Des arrêts encombrants
Misère ! On a oublié la messe. Ce qui fait non plus sept, mais huit. Saint Benoît ne l’a pas incluse dans son horaire et il semble bien qu’à son époque l’eucharistie n’était pas quotidienne dans les monastères. On va donc l’ajouter au cours du Moyen Âge. Ce sera la messe conventuelle. Tous les moines ne pouvant y prendre part, notamment les convers qui devaient aller au travail des champs, on y ajouta la messe matutinale, au cours de laquelle ceux-ci communiaient. Puis les messes privées pour les moines prêtres. Par ailleurs, aux Laudes canoniales, déjà doublées par Prime, on adjoignit les Laudes de la Vierge et celles des défunts. L’enfer !
Des solutions ? En sauter des bouts ? Pas très en vogue, surtout si on est bien dévot ou un peu scrupuleux. Faire deux choses en même temps ? Très courant. Dire son bréviaire pendant la messe, célébrer sa messe durant les Laudes, habiller le pontife pendant Prime pour la messe pontificale qui va suivre. Aller de plus en plus vite ? Universel. Un moine ancien de chez nous, qui a connu cette époque, dit qu’ils avaient tant de prières à débiter qu’ils n’avaient plus le temps de prier. Ou une réforme ?

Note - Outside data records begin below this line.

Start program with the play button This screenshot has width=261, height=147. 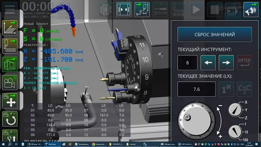196,9
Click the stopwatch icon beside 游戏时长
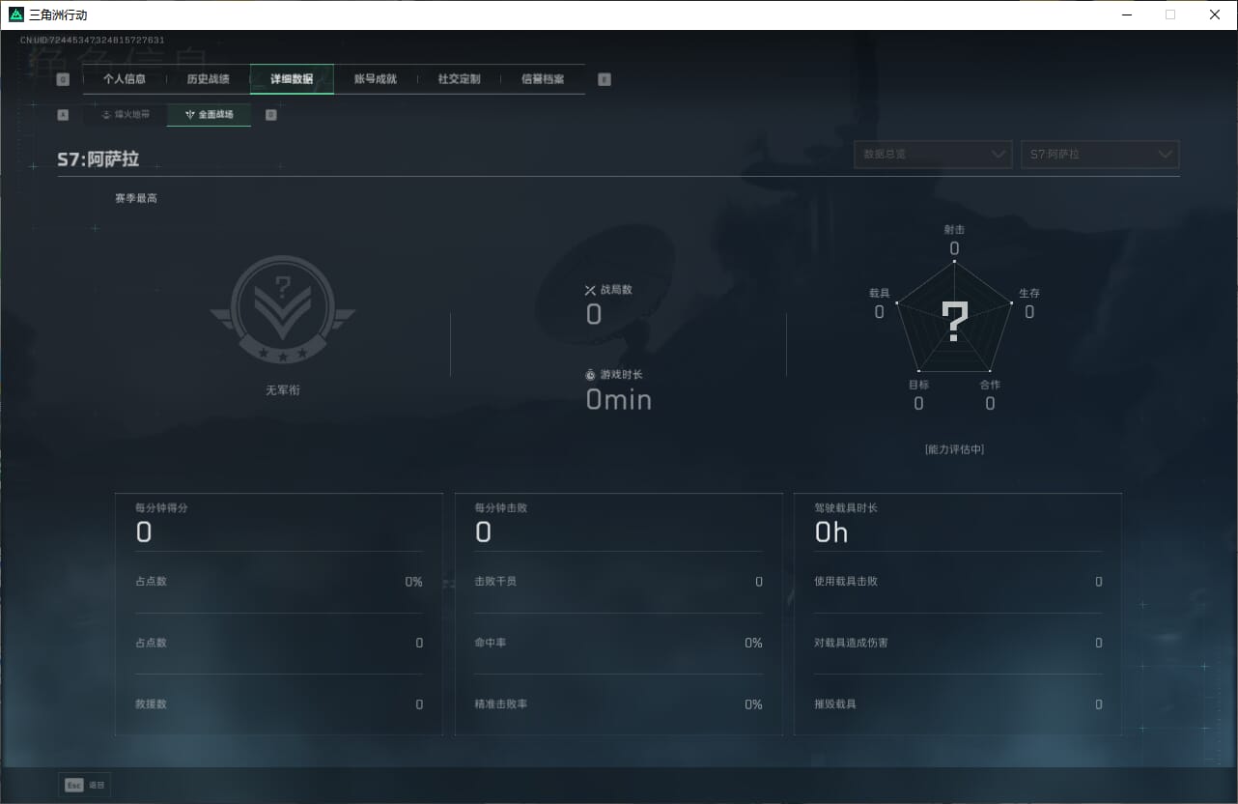 click(590, 375)
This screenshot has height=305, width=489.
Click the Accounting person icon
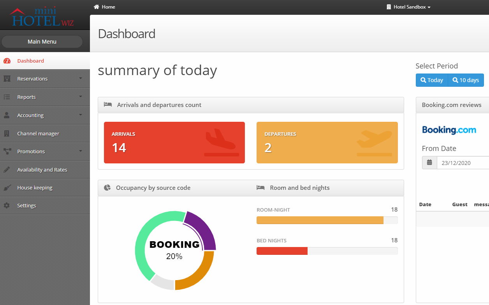click(x=7, y=115)
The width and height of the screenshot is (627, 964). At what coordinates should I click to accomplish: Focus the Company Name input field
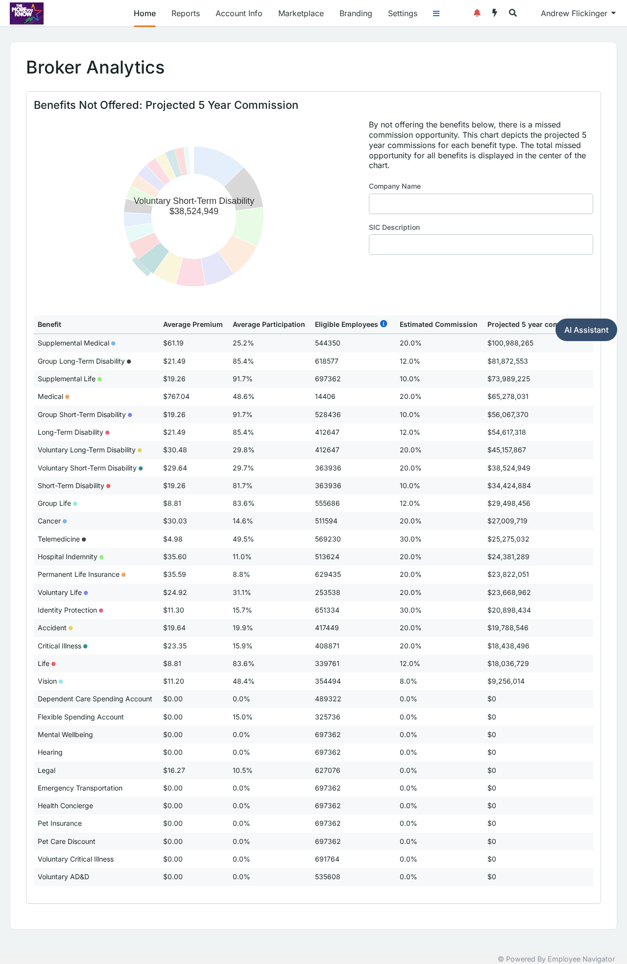tap(481, 204)
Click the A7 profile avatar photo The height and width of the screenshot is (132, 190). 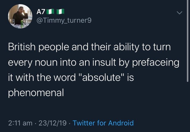pos(18,16)
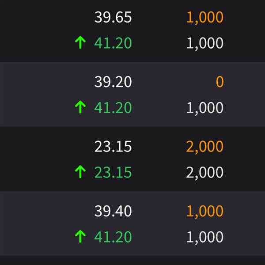Click the orange 0 quantity beside 39.20
Screen dimensions: 265x265
click(220, 82)
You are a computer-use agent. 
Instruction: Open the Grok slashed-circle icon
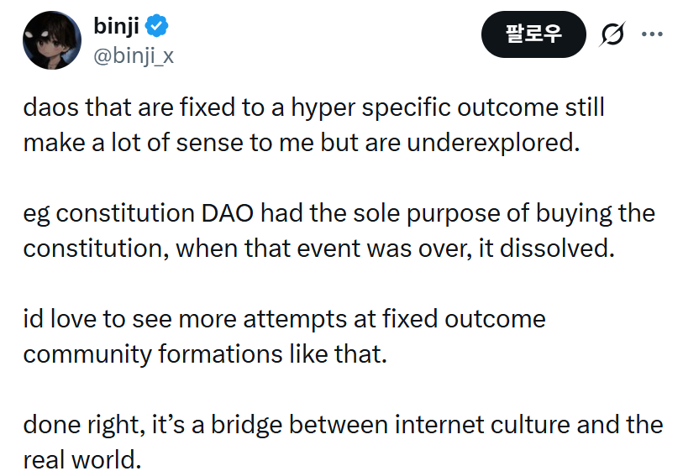tap(612, 34)
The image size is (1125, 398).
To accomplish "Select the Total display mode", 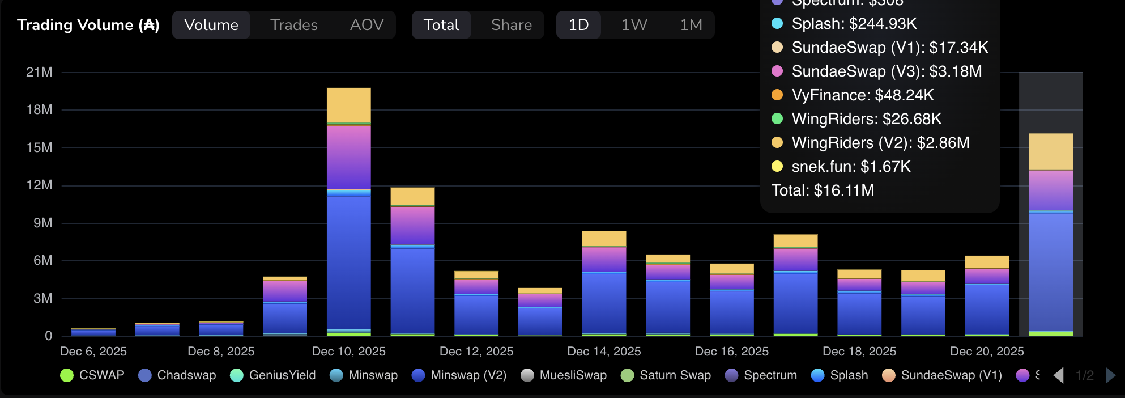I will coord(441,25).
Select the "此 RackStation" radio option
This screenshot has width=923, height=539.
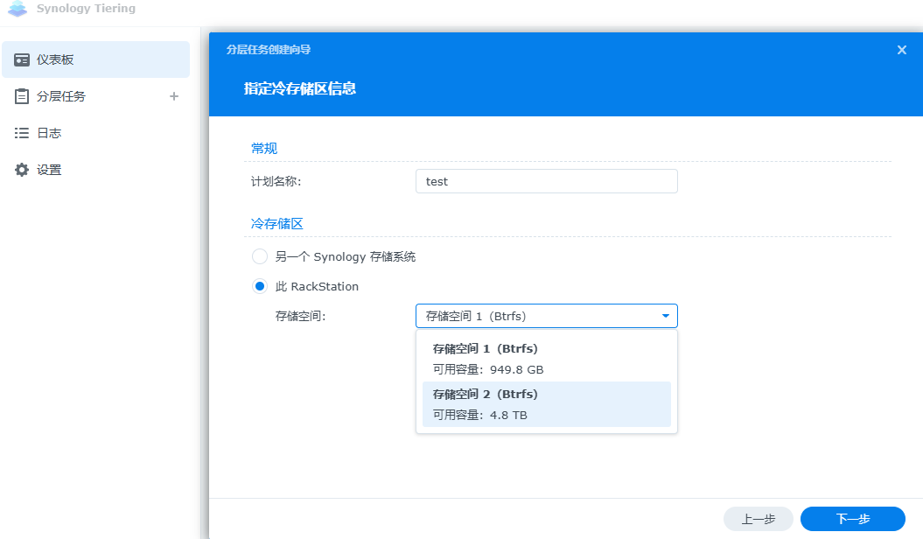click(260, 286)
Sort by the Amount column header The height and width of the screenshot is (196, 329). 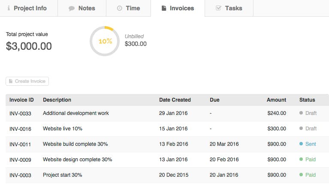point(276,100)
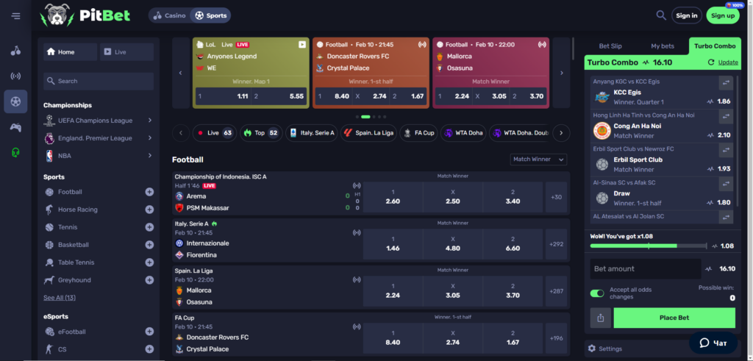The height and width of the screenshot is (361, 753).
Task: Click the hamburger menu icon
Action: [x=15, y=15]
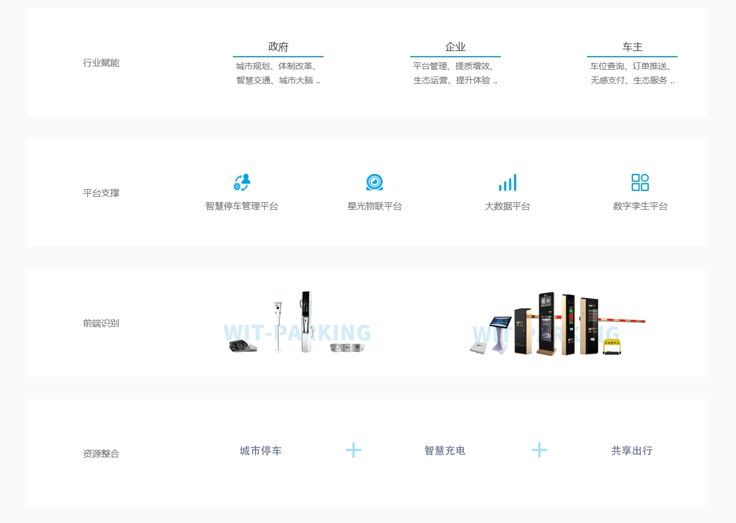Click the 智慧充电 text

[445, 450]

« De retour après la pause »
Avec Vatican II, la prière monastique a retrouvé un meilleur équilibre. Prime étant un doublet, il a été supprimé. Tierce, Sexte et None sont devenues ce qu’on pourrait appeler des « bornes » dans la journée. On fait un arrêt. Pour se remettre en présence de Dieu. Pour repartir, avec lui, dans la section suivante du chemin. Ainsi, la première tranche de la journée monastique se compose surtout de longs temps de silence et de solitude. Elle commence par les Vigiles nocturnes, et inclut les Laudes et le petit déjeuner. Tierce marque la fin de cette tranche. Malheureusement, l’eucharistie s’insère elle aussi, tout naturellement, au même moment. Les deux se faisant concurrence, elles sont célébrées ensemble en beaucoup de monastères.
Suit un temps d’activité. Celui-ci se termine par le chant de Sexte. Aucun problème ici. Une articulation entre l’activité de l’avant-midi et le repas du midi appelle presque de soi ce court temps de prière.
À leur tour, cette réfection et la période de repos qui la prolonge se terminent par le chant de None. À nouveau une articulation orante, toute naturelle, avant le départ pour le travail de l’après-midi. Dans la plupart des monastères, l’Office est chanté à l’église, après quoi les moines ou les moniales se dirigent vers leurs ateliers respectifs. Le sens de cette pause demeure le même : se retrouver en communauté devant Dieu avant une nouvelle étape de la journée.